::: DATA PROVIDED
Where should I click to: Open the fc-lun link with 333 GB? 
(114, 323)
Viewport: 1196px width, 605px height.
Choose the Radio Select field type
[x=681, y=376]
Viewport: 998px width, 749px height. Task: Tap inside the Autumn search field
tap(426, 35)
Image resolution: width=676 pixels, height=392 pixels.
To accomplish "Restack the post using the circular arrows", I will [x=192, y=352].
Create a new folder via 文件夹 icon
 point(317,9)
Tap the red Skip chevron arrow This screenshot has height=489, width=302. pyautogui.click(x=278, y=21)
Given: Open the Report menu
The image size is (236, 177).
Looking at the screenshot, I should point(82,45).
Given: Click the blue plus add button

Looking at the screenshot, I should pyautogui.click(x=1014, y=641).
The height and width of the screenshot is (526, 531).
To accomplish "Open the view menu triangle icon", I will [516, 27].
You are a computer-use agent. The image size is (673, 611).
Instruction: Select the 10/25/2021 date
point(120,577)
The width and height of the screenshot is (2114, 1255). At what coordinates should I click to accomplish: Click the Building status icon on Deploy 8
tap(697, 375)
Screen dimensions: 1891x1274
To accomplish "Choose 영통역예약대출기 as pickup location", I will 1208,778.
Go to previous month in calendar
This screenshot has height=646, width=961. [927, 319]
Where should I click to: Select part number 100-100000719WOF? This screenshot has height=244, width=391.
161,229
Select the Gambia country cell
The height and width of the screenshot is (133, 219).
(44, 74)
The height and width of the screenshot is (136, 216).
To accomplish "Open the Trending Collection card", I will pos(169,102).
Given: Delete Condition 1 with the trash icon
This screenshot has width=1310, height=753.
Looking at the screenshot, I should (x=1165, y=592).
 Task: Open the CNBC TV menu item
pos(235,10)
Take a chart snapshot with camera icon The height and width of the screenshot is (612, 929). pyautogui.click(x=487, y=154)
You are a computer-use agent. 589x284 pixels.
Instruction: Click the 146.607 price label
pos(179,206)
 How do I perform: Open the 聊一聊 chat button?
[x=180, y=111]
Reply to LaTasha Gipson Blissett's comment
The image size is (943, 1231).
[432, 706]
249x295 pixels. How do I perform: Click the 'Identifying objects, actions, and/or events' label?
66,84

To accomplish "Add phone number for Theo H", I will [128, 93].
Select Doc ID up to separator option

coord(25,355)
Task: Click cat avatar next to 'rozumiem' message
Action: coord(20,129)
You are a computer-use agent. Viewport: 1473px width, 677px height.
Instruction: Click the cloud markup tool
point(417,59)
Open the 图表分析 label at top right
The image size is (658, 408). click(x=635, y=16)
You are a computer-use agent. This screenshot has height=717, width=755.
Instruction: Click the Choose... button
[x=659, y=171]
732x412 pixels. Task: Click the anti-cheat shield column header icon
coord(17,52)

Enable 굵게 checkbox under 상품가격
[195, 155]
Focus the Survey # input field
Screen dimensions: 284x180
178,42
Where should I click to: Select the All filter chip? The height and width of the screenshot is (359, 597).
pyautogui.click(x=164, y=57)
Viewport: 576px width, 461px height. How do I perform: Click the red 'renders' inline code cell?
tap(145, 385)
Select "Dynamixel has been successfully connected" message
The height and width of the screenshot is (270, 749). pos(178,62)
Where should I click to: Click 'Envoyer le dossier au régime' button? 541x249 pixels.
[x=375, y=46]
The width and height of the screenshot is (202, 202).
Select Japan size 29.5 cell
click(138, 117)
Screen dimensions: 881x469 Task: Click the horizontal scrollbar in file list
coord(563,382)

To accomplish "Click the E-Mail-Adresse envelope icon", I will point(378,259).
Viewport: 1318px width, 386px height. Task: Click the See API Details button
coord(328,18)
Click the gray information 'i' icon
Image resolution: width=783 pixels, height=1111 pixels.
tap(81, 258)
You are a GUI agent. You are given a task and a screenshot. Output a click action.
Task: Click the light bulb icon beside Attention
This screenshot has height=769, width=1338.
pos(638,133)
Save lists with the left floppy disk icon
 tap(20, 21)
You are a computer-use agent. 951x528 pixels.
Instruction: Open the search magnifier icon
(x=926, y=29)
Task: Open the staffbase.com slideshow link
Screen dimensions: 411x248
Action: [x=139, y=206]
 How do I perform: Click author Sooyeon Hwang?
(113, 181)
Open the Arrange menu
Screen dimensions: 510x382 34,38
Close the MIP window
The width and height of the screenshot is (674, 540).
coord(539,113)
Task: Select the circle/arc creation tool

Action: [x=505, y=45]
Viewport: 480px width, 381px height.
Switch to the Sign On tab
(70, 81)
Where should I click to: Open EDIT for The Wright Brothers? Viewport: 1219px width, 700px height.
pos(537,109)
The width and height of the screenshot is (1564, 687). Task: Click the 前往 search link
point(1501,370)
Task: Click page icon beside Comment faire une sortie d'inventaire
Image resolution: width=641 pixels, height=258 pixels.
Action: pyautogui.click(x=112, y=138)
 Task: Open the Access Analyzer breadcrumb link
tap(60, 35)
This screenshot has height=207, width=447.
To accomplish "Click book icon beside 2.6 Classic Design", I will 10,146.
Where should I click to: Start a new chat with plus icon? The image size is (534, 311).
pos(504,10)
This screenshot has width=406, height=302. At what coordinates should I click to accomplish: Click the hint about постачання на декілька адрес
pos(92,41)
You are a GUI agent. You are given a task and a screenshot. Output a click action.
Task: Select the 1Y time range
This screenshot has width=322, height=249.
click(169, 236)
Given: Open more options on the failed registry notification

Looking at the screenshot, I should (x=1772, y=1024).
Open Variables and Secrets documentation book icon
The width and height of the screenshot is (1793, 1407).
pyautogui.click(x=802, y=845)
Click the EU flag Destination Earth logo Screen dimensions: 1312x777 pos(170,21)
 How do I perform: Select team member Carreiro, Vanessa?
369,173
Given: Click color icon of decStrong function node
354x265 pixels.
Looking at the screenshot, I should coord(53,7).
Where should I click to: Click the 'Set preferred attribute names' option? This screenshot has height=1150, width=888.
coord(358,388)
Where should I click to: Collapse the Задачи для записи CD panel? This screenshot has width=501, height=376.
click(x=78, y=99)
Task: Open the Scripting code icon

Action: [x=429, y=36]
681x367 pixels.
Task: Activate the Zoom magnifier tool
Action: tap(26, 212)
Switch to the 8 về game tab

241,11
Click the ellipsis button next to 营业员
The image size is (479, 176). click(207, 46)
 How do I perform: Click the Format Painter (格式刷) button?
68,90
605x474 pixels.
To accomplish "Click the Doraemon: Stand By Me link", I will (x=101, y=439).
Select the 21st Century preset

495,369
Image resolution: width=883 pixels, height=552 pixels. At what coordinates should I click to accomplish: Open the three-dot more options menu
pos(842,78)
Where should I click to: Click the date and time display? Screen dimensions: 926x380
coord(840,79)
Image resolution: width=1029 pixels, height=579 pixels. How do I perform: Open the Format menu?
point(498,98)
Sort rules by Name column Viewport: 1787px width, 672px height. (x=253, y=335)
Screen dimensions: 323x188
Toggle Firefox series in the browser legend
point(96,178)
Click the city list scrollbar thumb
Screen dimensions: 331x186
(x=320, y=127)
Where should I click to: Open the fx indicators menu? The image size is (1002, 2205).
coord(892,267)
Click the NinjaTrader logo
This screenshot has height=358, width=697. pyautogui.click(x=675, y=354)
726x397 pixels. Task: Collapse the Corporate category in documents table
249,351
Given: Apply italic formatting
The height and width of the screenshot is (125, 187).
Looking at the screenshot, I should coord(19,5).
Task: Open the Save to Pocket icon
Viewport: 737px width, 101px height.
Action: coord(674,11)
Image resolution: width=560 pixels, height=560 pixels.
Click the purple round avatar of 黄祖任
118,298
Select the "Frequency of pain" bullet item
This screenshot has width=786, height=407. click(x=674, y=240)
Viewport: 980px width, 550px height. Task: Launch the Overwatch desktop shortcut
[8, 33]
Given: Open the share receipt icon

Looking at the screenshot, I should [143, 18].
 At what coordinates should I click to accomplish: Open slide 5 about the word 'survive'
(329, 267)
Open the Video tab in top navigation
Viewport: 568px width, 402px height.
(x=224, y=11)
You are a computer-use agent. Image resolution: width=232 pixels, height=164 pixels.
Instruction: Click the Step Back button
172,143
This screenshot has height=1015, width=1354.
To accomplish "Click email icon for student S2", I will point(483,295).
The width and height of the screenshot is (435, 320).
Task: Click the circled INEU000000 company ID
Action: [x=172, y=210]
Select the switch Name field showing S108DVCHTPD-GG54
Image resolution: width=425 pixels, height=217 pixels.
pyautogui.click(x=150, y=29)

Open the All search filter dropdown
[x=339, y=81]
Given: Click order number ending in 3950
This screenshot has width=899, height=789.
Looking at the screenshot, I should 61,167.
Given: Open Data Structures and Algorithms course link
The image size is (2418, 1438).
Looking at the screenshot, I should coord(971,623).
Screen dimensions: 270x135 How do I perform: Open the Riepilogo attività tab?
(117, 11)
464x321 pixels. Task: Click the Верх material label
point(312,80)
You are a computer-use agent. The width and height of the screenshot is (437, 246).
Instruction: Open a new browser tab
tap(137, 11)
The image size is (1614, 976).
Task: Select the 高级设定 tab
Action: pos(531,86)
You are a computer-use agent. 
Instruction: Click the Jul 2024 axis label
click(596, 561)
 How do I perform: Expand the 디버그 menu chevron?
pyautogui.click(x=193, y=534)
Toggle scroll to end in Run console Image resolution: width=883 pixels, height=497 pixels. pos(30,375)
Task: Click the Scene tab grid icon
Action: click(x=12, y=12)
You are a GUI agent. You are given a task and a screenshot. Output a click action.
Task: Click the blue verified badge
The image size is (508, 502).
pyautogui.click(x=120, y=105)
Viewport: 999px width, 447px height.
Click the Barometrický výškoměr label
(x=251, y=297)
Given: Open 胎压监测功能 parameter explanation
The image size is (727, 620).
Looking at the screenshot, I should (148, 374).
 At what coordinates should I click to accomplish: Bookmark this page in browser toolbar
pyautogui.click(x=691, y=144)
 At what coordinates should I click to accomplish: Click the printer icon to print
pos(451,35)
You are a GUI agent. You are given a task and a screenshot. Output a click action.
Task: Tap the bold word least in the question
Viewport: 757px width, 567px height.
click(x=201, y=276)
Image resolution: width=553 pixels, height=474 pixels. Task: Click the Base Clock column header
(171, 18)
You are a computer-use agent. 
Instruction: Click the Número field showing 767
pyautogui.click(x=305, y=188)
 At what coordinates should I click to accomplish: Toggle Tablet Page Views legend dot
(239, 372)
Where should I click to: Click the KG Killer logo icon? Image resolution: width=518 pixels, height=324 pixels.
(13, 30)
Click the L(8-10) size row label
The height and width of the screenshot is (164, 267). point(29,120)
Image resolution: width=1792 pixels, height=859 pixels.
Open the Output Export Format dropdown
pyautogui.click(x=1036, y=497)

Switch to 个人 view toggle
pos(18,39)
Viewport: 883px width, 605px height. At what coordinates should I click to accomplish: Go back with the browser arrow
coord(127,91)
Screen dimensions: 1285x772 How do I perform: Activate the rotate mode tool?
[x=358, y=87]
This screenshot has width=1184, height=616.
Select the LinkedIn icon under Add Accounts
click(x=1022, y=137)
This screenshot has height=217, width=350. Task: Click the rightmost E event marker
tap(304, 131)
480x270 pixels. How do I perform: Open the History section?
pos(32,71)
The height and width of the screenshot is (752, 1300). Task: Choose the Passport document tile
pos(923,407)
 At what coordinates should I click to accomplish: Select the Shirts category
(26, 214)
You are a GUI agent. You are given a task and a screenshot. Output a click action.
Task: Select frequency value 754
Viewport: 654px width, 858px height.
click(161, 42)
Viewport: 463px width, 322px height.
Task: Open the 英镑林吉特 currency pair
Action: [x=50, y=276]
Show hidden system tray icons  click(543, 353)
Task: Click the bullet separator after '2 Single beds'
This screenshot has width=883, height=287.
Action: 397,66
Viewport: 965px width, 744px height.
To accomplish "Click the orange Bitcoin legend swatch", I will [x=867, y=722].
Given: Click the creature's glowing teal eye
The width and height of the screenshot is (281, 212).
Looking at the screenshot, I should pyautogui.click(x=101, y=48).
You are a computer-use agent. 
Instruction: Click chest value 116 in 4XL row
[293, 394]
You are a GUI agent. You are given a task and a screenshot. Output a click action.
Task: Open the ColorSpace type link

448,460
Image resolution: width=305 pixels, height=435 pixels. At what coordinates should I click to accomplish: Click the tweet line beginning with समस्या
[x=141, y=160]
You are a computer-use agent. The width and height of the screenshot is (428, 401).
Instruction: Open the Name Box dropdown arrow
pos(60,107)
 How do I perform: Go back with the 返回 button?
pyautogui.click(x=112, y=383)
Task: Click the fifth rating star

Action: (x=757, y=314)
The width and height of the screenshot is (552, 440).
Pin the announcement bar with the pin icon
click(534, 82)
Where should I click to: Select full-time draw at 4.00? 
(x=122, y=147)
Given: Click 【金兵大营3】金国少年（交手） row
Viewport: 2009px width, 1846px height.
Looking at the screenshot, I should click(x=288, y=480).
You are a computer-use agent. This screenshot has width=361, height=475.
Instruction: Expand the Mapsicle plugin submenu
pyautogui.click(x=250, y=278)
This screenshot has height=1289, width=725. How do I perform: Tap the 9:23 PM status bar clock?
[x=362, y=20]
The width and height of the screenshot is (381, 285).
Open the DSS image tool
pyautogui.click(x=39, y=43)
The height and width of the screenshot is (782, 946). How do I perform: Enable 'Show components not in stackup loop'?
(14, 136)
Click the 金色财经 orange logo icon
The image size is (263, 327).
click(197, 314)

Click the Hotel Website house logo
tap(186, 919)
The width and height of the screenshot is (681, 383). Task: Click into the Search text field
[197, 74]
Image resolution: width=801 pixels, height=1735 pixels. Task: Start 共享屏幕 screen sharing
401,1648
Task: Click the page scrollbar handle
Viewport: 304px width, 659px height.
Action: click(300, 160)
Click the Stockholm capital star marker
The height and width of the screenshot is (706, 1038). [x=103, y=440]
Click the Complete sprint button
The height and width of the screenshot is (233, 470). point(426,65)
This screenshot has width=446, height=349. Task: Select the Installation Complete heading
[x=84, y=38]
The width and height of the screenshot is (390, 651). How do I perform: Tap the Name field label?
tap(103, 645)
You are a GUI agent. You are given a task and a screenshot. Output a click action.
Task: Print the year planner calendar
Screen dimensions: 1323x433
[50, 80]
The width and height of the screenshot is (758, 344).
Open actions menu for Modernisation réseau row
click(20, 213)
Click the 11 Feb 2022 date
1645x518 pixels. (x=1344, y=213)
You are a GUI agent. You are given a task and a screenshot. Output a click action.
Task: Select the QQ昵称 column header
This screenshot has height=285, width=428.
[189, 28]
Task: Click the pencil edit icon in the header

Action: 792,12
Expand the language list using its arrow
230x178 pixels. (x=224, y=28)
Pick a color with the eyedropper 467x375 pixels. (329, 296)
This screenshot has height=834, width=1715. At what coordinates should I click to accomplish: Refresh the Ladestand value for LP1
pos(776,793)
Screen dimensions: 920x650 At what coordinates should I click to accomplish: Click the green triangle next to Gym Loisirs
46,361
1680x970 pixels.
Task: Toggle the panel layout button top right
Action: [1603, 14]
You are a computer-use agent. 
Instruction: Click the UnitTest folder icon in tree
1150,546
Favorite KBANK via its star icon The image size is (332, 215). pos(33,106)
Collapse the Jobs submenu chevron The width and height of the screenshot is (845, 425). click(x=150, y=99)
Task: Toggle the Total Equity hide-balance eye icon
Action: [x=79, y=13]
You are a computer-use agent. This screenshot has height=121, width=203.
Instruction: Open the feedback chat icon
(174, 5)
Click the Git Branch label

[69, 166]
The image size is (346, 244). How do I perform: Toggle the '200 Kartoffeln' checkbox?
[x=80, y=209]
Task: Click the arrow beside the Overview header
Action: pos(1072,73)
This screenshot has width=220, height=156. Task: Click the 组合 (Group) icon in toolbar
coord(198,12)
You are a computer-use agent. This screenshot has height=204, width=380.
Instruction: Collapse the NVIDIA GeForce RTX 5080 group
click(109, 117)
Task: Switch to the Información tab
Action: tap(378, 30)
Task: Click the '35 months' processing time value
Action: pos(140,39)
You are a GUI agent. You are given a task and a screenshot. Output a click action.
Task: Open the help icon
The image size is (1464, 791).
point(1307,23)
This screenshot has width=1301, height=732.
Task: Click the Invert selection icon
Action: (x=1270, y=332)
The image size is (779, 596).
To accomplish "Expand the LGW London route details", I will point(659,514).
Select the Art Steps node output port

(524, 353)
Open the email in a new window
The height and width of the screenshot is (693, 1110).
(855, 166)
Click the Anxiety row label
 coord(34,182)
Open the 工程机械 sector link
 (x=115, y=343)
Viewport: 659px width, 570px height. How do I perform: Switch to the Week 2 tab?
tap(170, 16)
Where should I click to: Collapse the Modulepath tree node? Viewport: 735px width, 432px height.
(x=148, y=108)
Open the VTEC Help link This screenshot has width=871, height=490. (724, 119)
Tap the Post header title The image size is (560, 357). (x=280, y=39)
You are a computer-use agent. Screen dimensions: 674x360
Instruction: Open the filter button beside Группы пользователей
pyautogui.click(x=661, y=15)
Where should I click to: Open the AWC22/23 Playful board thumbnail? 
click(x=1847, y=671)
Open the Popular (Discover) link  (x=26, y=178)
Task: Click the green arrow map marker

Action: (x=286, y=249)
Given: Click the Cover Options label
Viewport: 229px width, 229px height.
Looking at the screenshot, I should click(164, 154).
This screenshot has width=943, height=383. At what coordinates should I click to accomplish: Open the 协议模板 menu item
::::::
→ TO DO
Gather each line from the records above that contains the word "about", copying every such line in full.

→ CORRECT OUTPUT
This screenshot has width=406, height=302. At what coordinates should I click to accomplish: Click the hint about постачання на декілька адрес
 At what coordinates should I click to accomplish: Open slide 5 about the word 'survive'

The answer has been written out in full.